# Location of ECU or Diagnostic Switch



## Guest (Sep 7, 2003)

Hello folks,

I am very new here so I would appreciate any assitance. My wife drives a 98 Nissan Altima SE. It has about 45000 miles and the check engine light has come on. The dealer wants $85 just to hook it up. I don't want to pay the dealer if I can just figure out the problem myself. So far, I am stumped. I have been to troublecodes.com and they have some info on how to check codes but where is the diagnostic mode selector on the ECU. Where is the ECU?

Is there an FAQ on this subject somewhere that I just couldn't find? I am ok with the mechanical stuff but the electronics have me stumped.

Thanks for any help
Dax


----------



## Guest (Sep 7, 2003)

Ok, I found out part of my question at Altima.net.
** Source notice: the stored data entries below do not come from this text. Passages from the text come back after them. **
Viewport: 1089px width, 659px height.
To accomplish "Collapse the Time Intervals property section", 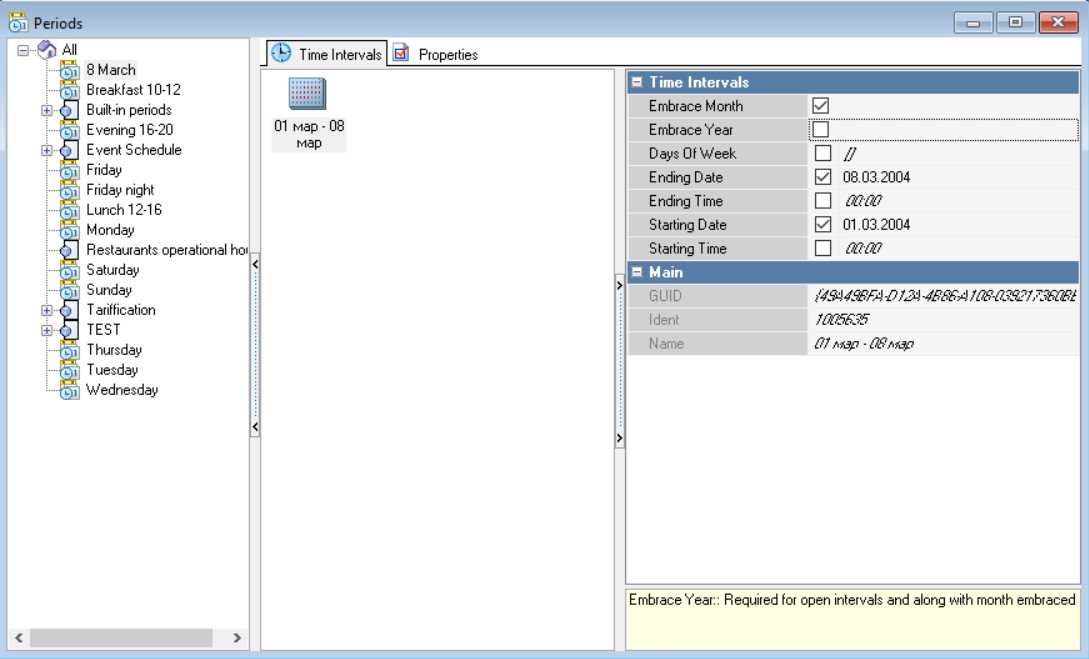I will (x=636, y=83).
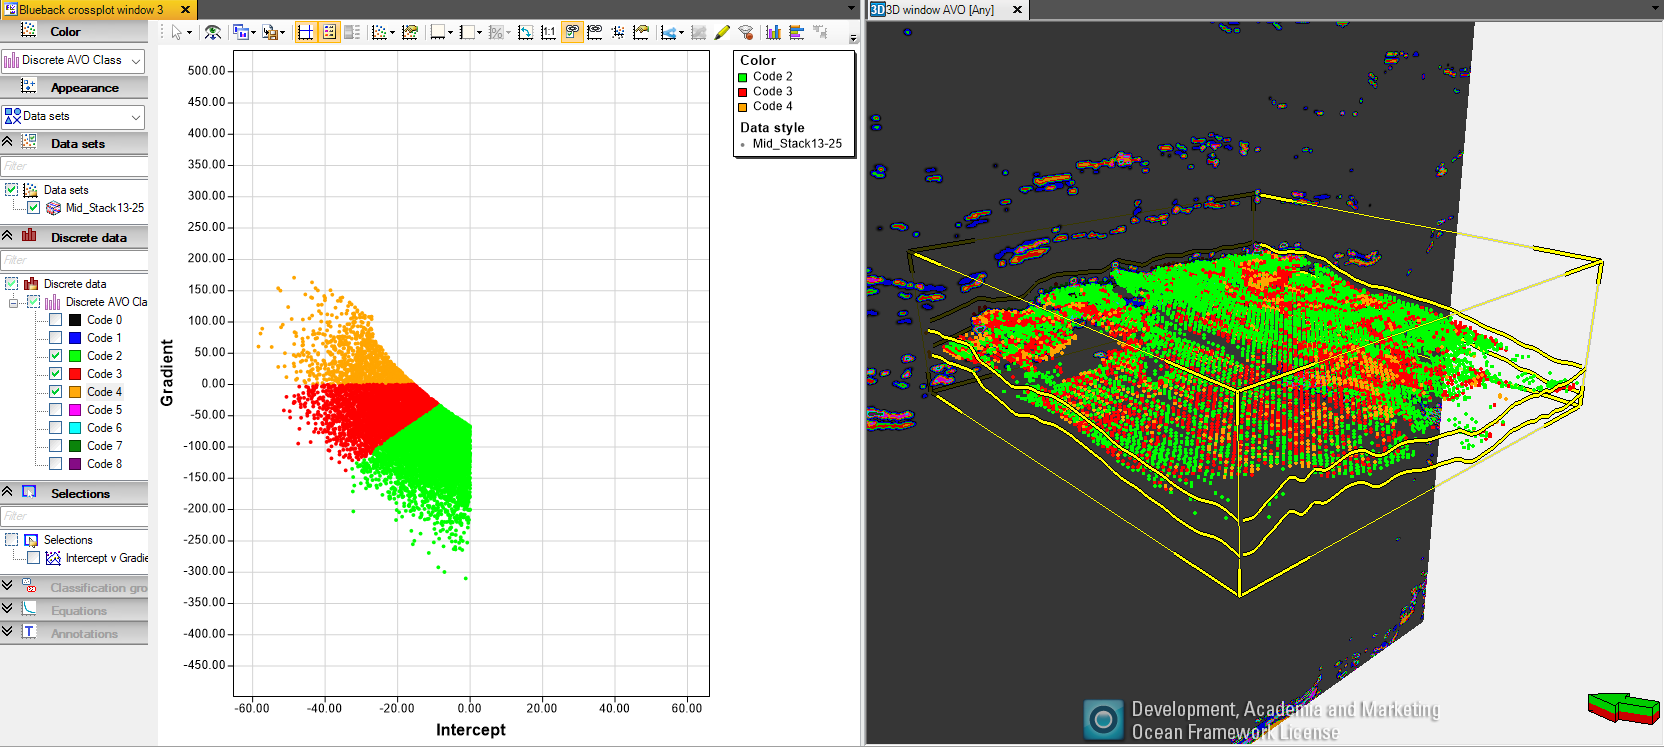This screenshot has width=1664, height=747.
Task: Open the Discrete AVO Class dropdown
Action: pyautogui.click(x=73, y=60)
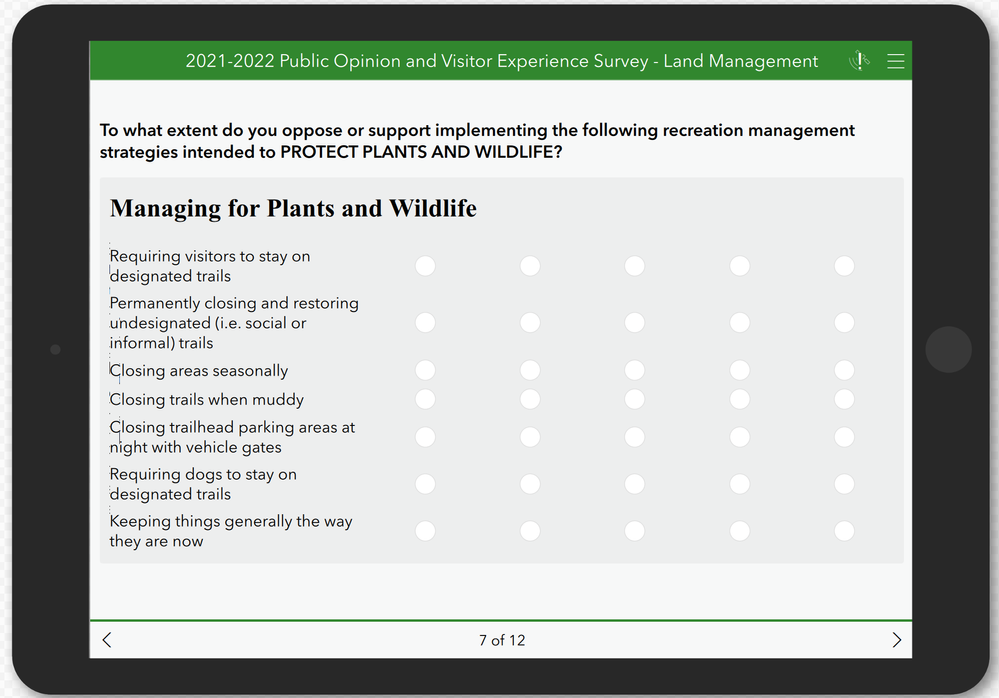The height and width of the screenshot is (698, 999).
Task: Open the hamburger menu in the header
Action: [895, 62]
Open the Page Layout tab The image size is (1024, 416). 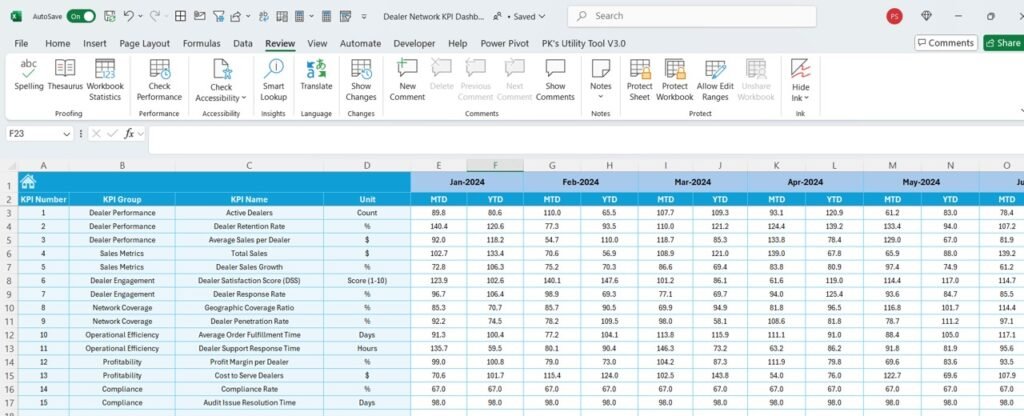144,44
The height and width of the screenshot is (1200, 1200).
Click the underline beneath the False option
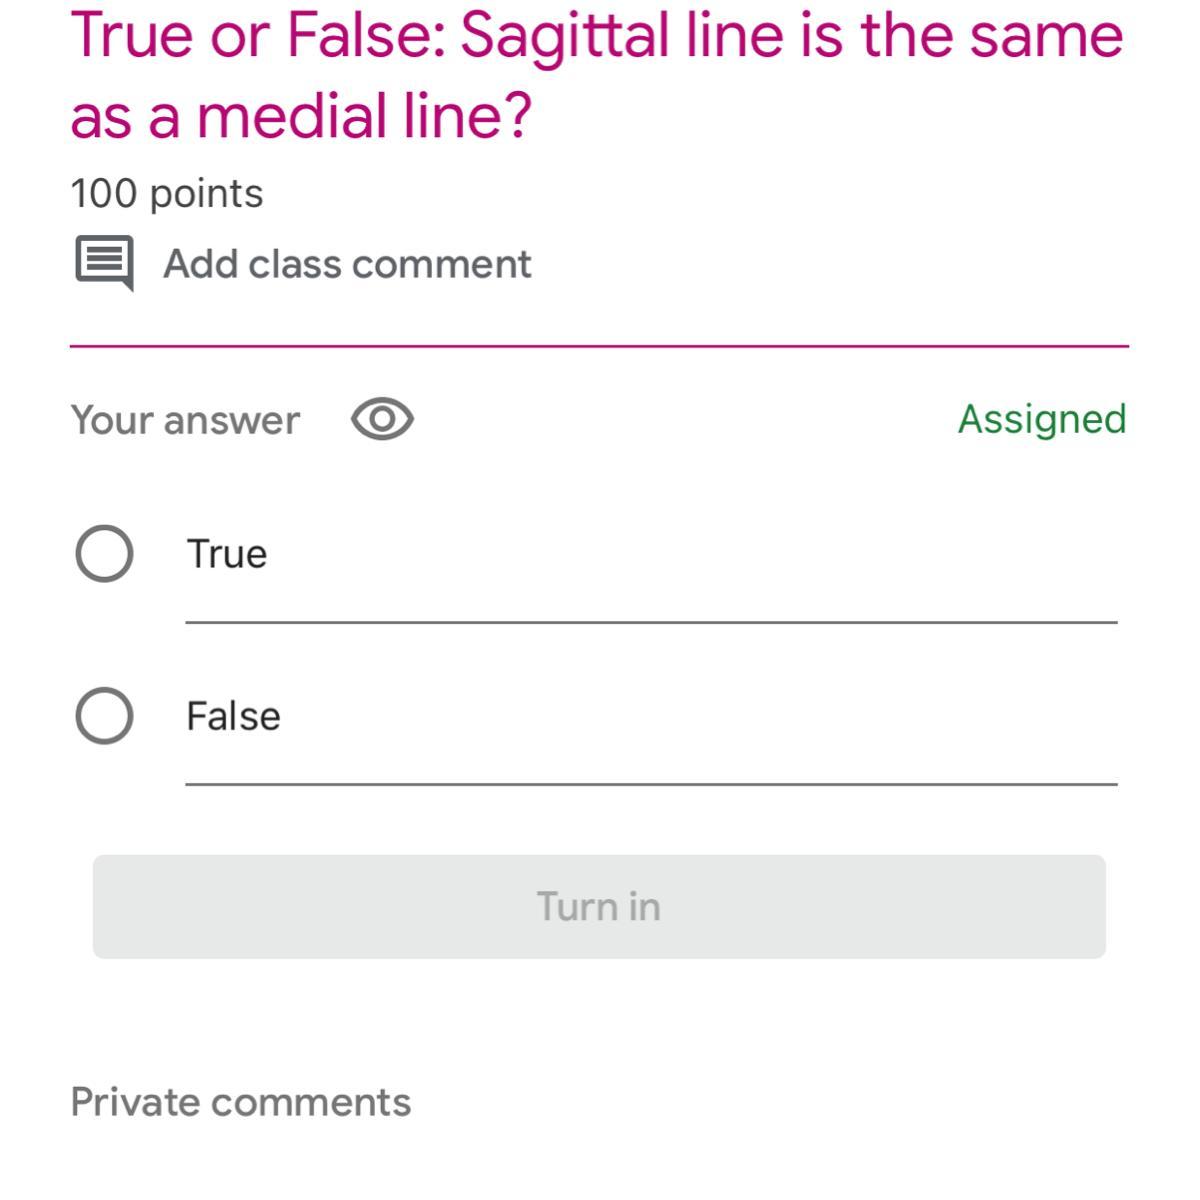pyautogui.click(x=650, y=784)
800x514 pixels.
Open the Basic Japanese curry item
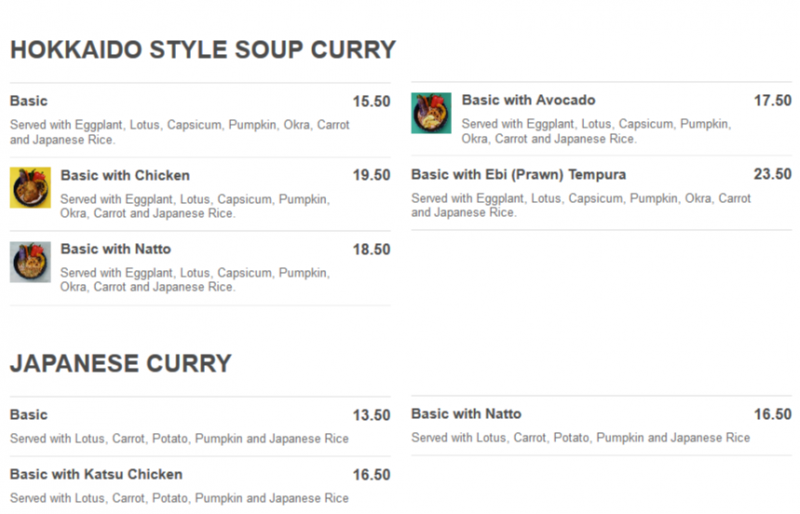(29, 414)
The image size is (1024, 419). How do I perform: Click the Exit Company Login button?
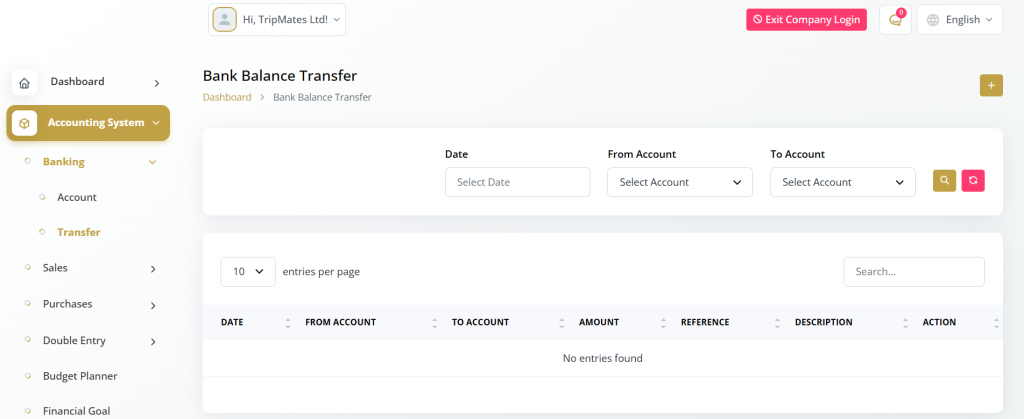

Now I need to deciper the codes...

3 long and 9 short
7 long and 5 short

Do these mean P0309 and P0705? If so, I cannot find 0309 at troublecodes.net 

P0705 would mean PNP/Inhibitor Switch if I am interpreting this stuff correctly.

Anybody have a Haynes manual that would help out?

Thanks,
Dax


----------



## Asleep (Jan 19, 2003)

you can go to www.batauto.com to get the list of codes.


----------